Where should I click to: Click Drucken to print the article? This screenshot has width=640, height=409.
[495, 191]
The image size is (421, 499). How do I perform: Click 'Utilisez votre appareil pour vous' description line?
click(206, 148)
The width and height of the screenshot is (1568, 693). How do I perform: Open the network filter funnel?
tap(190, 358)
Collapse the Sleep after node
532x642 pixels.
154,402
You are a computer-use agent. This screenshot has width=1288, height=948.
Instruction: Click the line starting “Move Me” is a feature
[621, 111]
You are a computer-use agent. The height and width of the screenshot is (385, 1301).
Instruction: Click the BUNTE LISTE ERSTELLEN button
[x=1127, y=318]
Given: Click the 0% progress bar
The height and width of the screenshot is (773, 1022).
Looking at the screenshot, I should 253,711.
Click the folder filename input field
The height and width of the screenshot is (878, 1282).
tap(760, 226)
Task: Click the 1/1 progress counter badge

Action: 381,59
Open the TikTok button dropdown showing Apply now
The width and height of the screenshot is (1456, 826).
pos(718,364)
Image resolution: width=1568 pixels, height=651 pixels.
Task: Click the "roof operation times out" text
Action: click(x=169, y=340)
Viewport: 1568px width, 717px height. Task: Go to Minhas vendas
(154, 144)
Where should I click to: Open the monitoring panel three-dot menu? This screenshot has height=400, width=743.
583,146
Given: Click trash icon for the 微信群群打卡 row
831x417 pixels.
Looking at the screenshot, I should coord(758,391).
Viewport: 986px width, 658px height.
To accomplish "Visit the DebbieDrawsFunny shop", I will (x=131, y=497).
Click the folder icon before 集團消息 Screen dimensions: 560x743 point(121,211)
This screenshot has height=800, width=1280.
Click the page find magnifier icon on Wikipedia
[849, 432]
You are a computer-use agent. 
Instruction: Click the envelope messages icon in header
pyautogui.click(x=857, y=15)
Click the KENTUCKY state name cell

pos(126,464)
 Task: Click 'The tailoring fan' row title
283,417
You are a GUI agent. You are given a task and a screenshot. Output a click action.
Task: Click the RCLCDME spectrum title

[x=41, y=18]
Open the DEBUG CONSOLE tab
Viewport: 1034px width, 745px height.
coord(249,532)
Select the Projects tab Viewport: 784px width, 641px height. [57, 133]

_ _ _ _ _

TASK OBJECTIVE:
Could you give the entries again, starting with the line that contains "Click the folder icon" and going on through the end of the entries, substituting "Command" for "Instruction" and leaving everything else unchanged?

RESPONSE TO THIS EXERCISE:
Click the folder icon before 集團消息 Screen dimensions: 560x743 point(121,211)
This screenshot has height=800, width=1280.
Click the page find magnifier icon on Wikipedia
[849, 432]
You are a computer-use agent. 
Command: Click the envelope messages icon in header
pyautogui.click(x=857, y=15)
Click the KENTUCKY state name cell

pos(126,464)
 Task: Click 'The tailoring fan' row title
283,417
You are a GUI agent. You are given a task and a screenshot. Output a click action.
Task: Click the RCLCDME spectrum title

[x=41, y=18]
Open the DEBUG CONSOLE tab
Viewport: 1034px width, 745px height.
coord(249,532)
Select the Projects tab Viewport: 784px width, 641px height. [57, 133]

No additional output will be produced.